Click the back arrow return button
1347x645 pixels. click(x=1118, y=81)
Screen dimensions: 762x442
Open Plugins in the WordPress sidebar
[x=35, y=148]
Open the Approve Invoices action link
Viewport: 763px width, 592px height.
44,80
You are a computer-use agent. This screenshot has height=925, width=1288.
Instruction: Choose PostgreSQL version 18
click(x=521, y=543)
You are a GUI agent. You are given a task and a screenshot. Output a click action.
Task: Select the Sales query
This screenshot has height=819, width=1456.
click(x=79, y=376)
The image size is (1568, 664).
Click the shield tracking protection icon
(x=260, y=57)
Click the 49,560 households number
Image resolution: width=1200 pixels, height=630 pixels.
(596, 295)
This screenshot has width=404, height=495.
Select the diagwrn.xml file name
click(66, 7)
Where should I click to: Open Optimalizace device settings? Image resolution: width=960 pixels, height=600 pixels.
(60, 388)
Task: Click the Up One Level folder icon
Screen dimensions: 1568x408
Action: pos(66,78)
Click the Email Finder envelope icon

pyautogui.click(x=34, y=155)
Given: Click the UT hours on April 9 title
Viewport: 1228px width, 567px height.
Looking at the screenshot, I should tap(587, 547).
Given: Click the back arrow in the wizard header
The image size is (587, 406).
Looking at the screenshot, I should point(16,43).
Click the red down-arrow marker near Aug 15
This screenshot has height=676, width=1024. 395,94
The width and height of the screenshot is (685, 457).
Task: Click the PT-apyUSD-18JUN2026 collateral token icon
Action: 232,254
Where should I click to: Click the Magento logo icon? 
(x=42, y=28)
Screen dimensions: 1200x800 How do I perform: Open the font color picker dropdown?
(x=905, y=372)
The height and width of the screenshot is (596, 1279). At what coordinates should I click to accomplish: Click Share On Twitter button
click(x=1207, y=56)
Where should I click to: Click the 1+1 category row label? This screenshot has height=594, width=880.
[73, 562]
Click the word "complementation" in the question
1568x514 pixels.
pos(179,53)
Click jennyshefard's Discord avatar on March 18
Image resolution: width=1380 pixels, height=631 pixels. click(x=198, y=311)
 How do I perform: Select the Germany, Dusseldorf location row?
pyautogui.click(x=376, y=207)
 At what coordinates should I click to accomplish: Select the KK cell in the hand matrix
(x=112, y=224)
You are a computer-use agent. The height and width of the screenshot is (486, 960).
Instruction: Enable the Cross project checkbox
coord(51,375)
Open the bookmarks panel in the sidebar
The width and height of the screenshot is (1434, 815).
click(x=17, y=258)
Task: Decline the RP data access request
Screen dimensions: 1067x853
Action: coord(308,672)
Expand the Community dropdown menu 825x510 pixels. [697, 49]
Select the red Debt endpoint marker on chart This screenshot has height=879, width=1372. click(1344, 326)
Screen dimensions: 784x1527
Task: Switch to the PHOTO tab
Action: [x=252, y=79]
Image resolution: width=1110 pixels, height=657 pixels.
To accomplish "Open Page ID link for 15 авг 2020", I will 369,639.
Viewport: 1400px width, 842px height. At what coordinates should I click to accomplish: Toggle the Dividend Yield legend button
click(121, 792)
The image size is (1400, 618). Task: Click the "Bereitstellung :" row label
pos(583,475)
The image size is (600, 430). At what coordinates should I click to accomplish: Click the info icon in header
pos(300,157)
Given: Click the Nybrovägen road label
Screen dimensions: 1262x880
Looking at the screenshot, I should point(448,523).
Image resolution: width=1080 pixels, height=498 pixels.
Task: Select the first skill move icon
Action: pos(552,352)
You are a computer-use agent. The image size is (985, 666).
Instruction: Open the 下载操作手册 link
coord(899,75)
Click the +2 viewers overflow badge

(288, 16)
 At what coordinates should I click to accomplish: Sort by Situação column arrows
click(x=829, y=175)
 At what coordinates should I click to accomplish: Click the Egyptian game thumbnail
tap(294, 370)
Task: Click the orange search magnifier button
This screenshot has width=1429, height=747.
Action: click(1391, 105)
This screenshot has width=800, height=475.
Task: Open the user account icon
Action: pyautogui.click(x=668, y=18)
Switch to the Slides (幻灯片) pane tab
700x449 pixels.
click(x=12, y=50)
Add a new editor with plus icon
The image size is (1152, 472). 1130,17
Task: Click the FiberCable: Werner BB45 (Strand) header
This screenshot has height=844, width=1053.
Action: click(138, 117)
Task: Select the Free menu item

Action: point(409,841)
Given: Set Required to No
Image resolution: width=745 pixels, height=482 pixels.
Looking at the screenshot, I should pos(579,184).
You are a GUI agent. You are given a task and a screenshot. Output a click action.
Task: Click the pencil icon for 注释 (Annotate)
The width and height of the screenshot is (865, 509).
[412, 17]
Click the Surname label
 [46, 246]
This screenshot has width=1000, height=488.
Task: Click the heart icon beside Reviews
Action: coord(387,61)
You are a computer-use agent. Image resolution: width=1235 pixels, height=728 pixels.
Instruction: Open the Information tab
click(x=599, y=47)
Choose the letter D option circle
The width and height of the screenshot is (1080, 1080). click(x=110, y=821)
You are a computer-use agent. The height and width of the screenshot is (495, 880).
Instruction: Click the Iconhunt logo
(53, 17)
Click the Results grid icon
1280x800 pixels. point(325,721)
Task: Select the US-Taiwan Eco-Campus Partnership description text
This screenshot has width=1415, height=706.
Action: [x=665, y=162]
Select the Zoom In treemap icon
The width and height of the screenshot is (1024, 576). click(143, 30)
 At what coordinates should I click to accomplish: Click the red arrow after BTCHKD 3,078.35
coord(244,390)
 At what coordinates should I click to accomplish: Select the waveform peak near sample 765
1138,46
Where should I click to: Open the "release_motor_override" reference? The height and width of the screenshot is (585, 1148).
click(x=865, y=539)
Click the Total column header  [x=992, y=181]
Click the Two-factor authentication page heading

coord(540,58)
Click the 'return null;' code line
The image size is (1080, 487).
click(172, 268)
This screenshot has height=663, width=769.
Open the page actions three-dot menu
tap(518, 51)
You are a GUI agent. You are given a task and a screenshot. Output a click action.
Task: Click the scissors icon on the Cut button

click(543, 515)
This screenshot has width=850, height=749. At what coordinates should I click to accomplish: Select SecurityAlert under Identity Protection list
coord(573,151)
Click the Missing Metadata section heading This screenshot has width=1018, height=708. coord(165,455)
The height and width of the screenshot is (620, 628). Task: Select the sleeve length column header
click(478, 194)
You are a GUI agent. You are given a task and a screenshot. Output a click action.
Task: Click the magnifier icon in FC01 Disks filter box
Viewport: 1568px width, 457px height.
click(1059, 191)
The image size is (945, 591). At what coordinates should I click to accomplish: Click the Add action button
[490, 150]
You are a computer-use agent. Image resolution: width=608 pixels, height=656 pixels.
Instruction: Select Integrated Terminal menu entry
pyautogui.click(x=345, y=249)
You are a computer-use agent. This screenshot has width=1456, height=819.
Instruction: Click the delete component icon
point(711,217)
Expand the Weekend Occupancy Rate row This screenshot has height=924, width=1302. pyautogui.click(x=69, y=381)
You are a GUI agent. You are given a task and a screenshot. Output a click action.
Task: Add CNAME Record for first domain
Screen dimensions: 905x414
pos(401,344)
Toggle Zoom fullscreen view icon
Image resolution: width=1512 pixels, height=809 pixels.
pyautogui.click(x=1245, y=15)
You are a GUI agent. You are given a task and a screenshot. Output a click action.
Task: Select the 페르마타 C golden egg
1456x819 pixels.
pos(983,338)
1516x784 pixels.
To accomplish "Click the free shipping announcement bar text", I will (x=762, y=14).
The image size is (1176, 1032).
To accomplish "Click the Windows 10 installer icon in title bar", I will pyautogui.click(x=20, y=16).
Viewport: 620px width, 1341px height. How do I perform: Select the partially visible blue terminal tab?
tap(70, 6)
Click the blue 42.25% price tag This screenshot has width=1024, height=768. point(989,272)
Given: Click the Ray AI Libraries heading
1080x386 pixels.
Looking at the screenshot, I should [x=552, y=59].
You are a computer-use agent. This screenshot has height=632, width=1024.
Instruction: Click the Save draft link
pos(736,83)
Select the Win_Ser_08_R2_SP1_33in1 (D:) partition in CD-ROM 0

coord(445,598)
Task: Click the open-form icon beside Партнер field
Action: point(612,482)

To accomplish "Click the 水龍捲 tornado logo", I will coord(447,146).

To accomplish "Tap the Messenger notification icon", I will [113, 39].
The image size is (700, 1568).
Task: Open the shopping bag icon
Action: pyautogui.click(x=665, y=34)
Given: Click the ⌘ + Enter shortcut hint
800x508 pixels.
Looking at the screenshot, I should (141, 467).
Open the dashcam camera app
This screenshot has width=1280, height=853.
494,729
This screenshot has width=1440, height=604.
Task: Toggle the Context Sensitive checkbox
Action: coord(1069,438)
□ □ □ □ □ □ □
### Brief
From the records above, return each line that includes "Expand".

### Response
Expand the Community dropdown menu 825x510 pixels. [697, 49]
Expand the Weekend Occupancy Rate row This screenshot has height=924, width=1302. pyautogui.click(x=69, y=381)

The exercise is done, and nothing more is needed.